A macerated Trebbiano Spoletino
From Le Marche, we are now heading to Umbria. This is another region that has often been a bit in the shadow of Tuscany, but it is slowly gaining the place in the limelight that it deserves. In February, I attended the preview of the newly released Sagrantino vintage (l’Anteprima del Sagrantino) and I also got to taste some very interesting white wines.

I had read about Tenuta Bellafonte before and when I was invited to Umbria for the Sagrantino event I asked to be able to visit this winery as part of the press tour. On my last day of the Sagrantino press tour, I arrived at Tenuta Bellafonte and had fun being shown around by Maria Vittoria Servanzi. The estate is indeed a bit of an oasis tucked away in the nature close to Bevagna in Umbria.
The owner Peter Heilbron acquired the estate some 10 years ago and his idea is to make wines that are an expression of the local territory. They strive to be sustainable and have a balanced ecosystem. The vineyards are surrounded by forest and have a rich biodiversity. Furthermore, they also apply wild fermentation with indigenous yeasts in the winery.

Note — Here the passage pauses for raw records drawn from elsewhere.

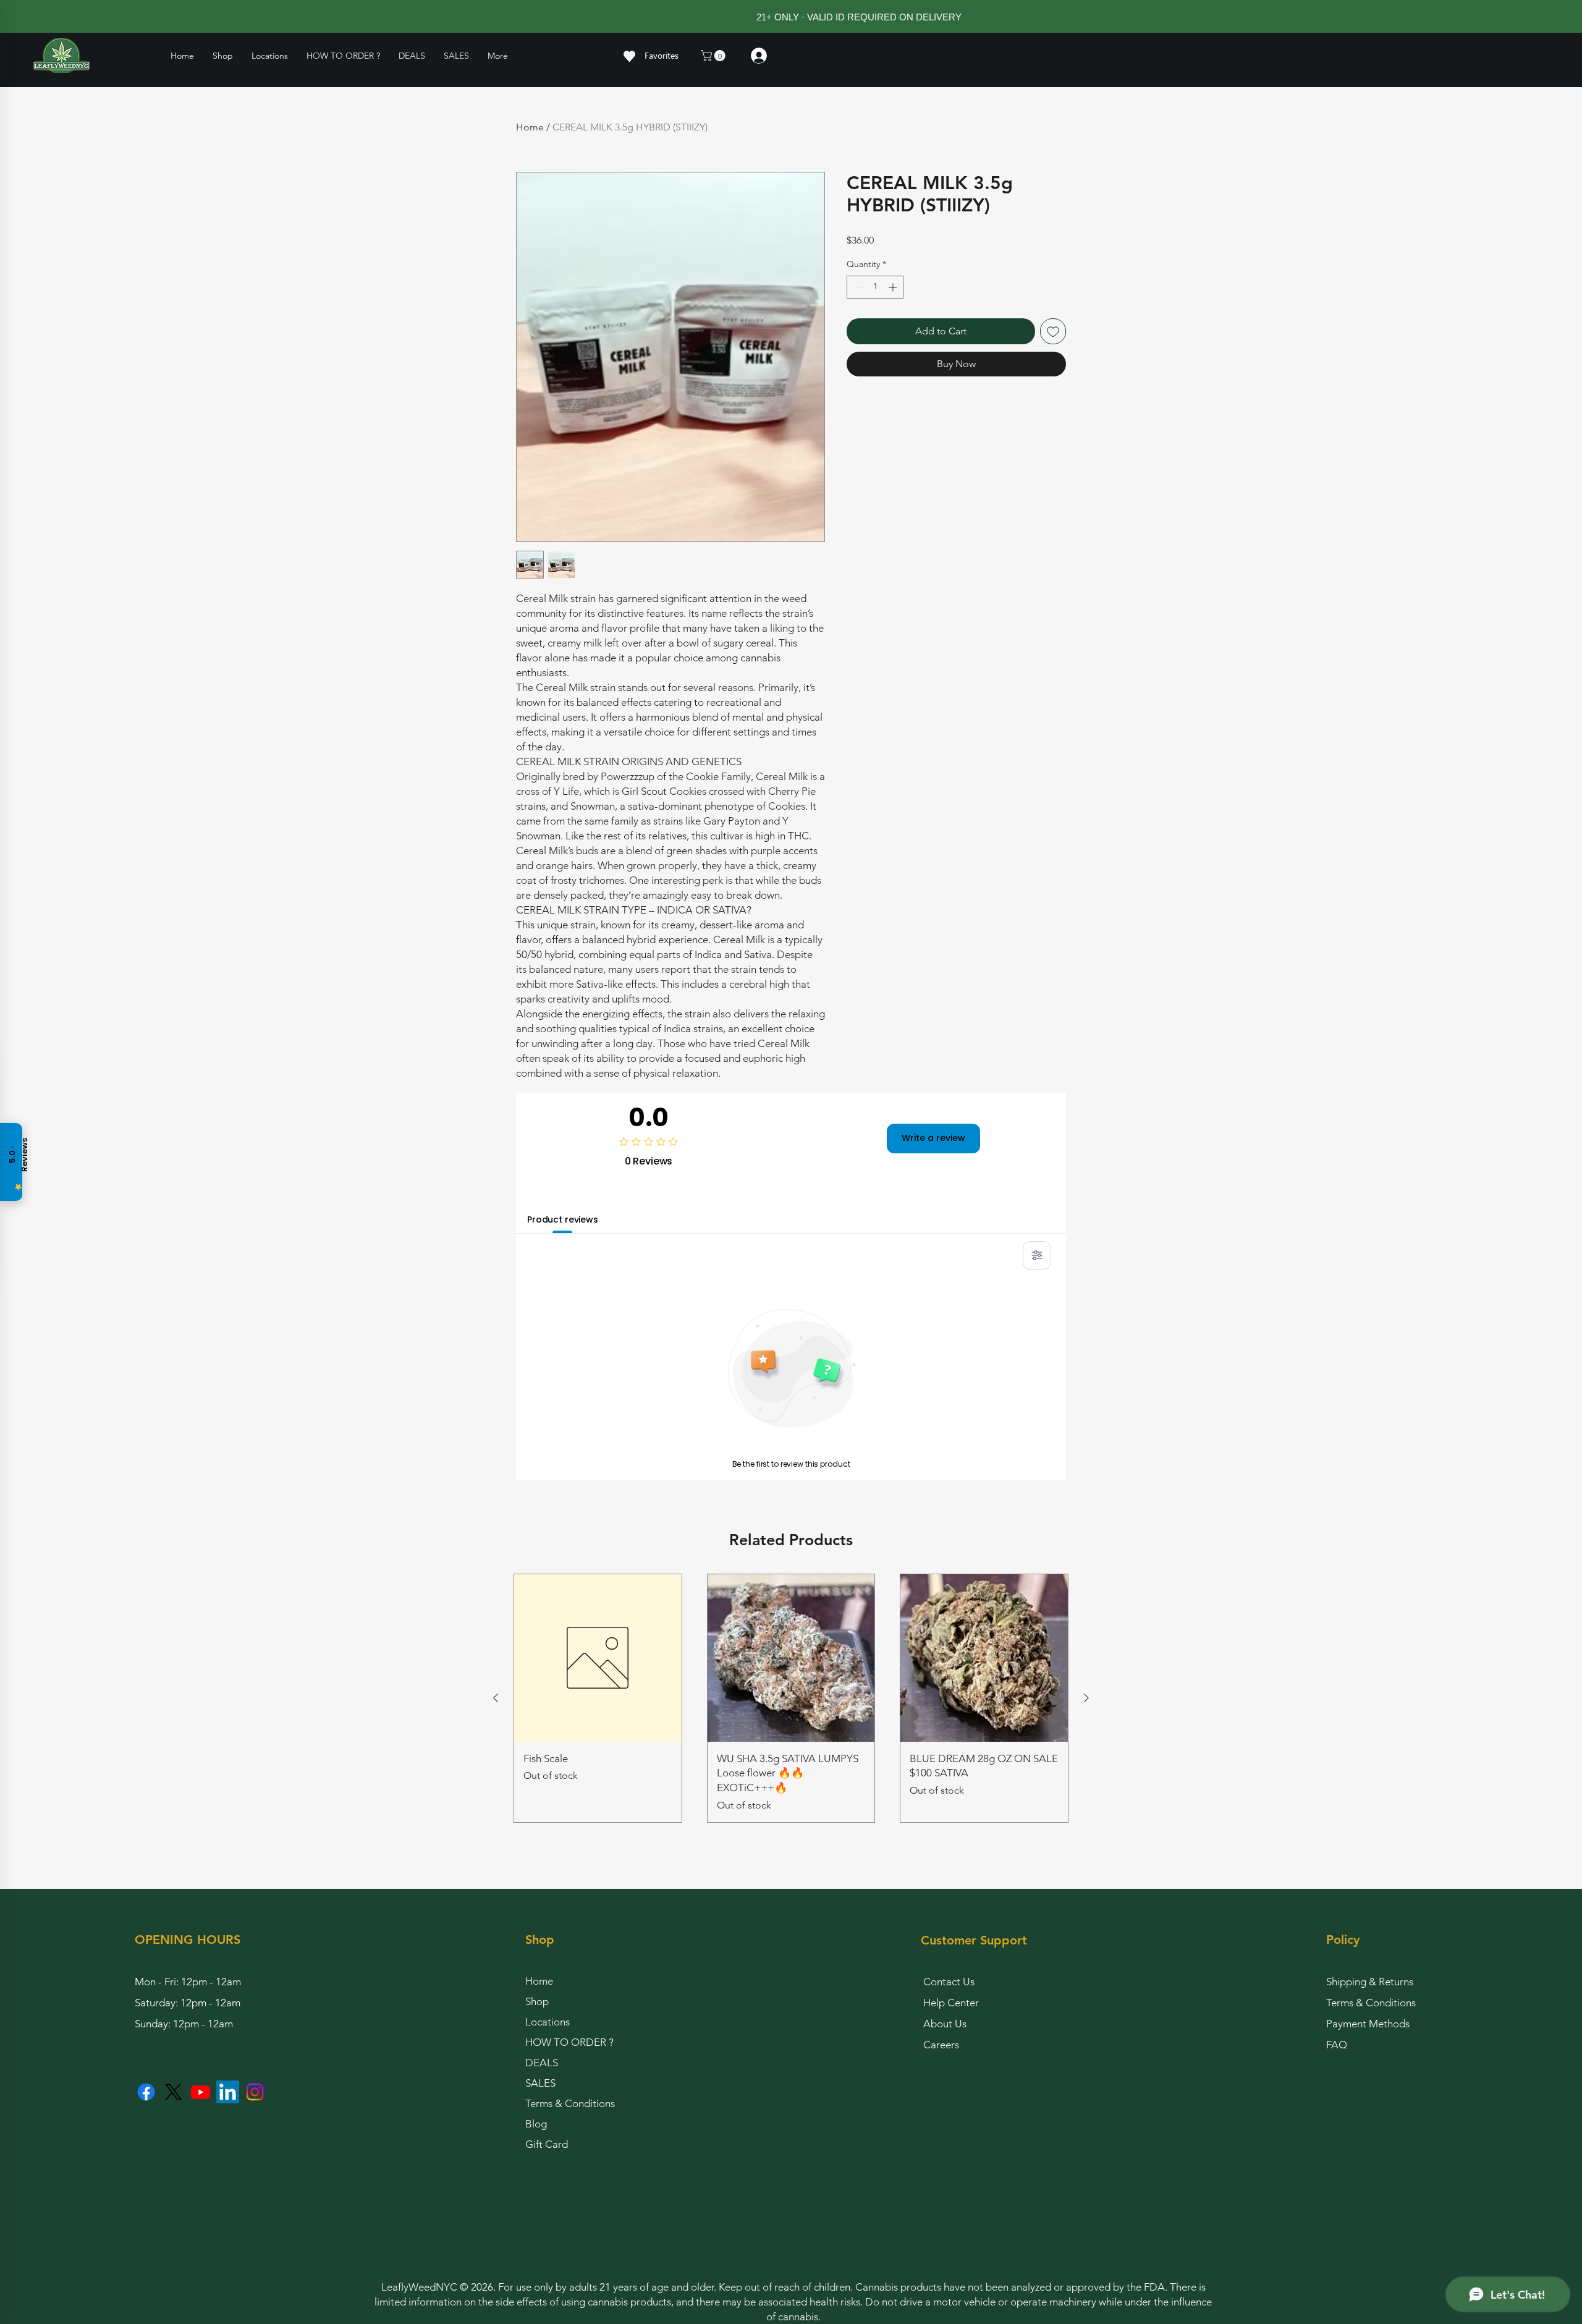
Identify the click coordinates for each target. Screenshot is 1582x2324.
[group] (791, 1698)
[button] (269, 55)
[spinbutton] (875, 287)
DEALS (541, 2062)
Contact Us (949, 1981)
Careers (941, 2044)
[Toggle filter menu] (1037, 1255)
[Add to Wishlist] (1053, 331)
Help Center (951, 2002)
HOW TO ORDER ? (569, 2042)
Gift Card (546, 2144)
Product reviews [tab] (562, 1219)
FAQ (1336, 2044)
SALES (540, 2083)
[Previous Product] (495, 1697)
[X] (173, 2091)
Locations (547, 2022)
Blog (536, 2124)
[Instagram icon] (254, 2091)
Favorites (662, 55)
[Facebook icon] (146, 2091)
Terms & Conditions (570, 2103)
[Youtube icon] (200, 2091)
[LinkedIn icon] (227, 2091)
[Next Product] (1086, 1697)
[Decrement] (856, 287)
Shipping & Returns (1369, 1981)
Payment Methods (1369, 2023)
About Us (945, 2023)
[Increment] (894, 287)
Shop (537, 2001)
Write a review (933, 1138)
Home (530, 127)
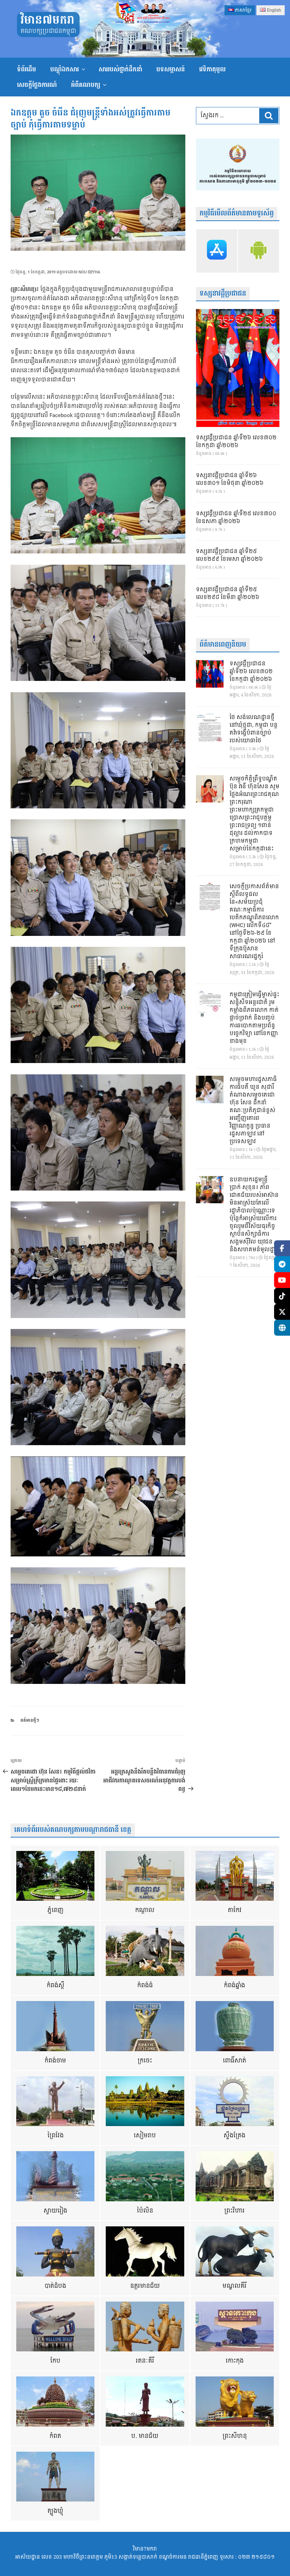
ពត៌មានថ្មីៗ (30, 1720)
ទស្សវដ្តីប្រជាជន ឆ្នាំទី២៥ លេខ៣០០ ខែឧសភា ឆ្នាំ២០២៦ (236, 518)
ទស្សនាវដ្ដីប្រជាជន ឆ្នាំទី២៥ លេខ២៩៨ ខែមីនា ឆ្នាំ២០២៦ (227, 593)
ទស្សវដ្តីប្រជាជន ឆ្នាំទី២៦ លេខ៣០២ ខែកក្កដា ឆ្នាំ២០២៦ (236, 442)
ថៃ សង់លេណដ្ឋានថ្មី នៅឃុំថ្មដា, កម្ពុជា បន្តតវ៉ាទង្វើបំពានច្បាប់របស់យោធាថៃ (254, 729)
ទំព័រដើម (26, 69)
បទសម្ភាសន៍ (170, 69)
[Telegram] (282, 1264)
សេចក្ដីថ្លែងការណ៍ (37, 85)
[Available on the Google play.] (258, 251)
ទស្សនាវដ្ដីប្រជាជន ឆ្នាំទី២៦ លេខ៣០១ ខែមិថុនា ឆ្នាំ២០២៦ (229, 479)
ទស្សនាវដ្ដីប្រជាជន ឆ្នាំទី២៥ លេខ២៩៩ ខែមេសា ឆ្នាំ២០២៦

During my visit to the winery, I also got to taste Arneto, their macerated Trebbiano Spoletino wine. After the cold fermentation for a couple of days, the wild fermentation then takes place in large casks of Slavonian oak. The juice is not filtrated before bottling. They want to maintain the specific character of the wine and the grape variety by keeping it as unaltered as possible.
We tasted both Arneto 2015 and 2016. I liked the 2015 a lot, even though it had more ripe notes of yellow fruit and a deeper character. However, I really liked the intense notes of both citrus fruits, more yellow fruits, and the floral, herby touch.
The 2016 was fresher and more mineral, its notes of fruit and herbs smoother. I guess the climatic conditions also play their part here, 2015 was a very warm year and thus it is a richer white wine with riper notes.
I believe the fresh and mineral side combined with the citrusy and fruity touch of both vintages can pair well even with more Scandinavian Easter food.
A Synergistic Nero di Troia Wine
With the third wine, we are moving further south to Puglia. At Vinitaly, I got to know Marco Caiaffa via my other producer friend Marika Maggi from Cantina La Marchesa. We did a live stream all together at her stand where I got curious about passing by also Marco’s stand to learn more about his wines.
Tenuta Caiaffa is a winery in Cerignola that is close to Foggia in Puglia. Marco has taken over the management of the vineyards from his father and turned it into Caiaffa winery.
Marco is fascinated by biodiversity and especially by the role insects play in the ecosystem. He believes in synergistic farming where nature is respected, and the interventions are as few as possible. The idea of synergistic farming is to disturb the soil as little as possible and let the flora and the fauna work on their own. Marco here believes that the insects are fundamental to maintaining the balance in the vineyard.
Marco loves his insects so much that they are also the leitmotiv on several of the labels.

The wine I am going to talk about here is their wine Vibrans (the picture-winged fly) Puglia IGT that is a monovarietal Nero di Troia wine. Nero di Troia is a grape variety that I got hooked on a couple of years ago during a visit to Puglia. It is a grape variety that gives fresh and elegant wines that are an expression of the ‘other’ Puglia that so few still are aware of.
Nero di Troia wines are produced as monovarietal wines since the early 2000s while the grape variety in the past was mostly used as a blend in local DOC wines. Today, there are more and more wineries producing monovarietal Nero di Troia wines and they are showing the excellence of this grape native to the north-eastern part of Puglia, i.e. Daunia.
The juice ferments in contact with the skins for about 20 days and then matures in oak barrels for 1-1.5 years making it a smooth and elegant wine. It is a fresh wine with a delightful red fruit, slightly spicy, and a feeling of the Mediterranean flora and fauna that Marco told me about.
A wine that pairs perfectly with the spring and Easter time when nature is waking up and starting to blossom.